De Raad is van oordeel dat appellante in verzet geen feiten of omstandigheden heeft aangevoerd op grond waarvan zou moeten worden geoordeeld dat appellante niet in verzuim is geweest. Appellante heeft geen medische bewijsstukken overgelegd waaruit blijkt dat zij gedurende de gehele beroepstermijn niet in staat is geweest hoger beroep in te stellen of een derde in te schakelen om haar belangen te behartigen. Ook de vertraging in de postbezorging heeft appellante niet met bewijsstukken onderbouwd.
Dit betekent dat het verzet ongegrond wordt verklaard.
Voor een proceskostenveroordeling van het verzet is geen aanleiding.

BESLISSING

De Centrale Raad van Beroep verklaart het verzet ongegrond.
Deze uitspraak is gedaan door C.H. Bangma, in tegenwoordigheid van J. Smolders als griffier.

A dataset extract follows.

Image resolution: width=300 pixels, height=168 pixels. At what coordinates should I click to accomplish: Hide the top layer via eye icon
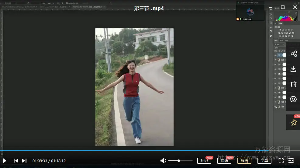tap(275, 55)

De beslissing is uitgesproken in het openbaar op 15 november 2019.
(getekend) C.H. Bangma
De griffier is verhinderd te ondertekenen.

VC

DÉCISION

La Centrale Raad van Beroep (Cour d'Appel Centrale) déclare le recours non fondé.
Par conséquent, décidée par C.H. Bangma en présence de J. Smolders en qualité de greffier, ainsi que prononcée en public, le 15 novembre 2019.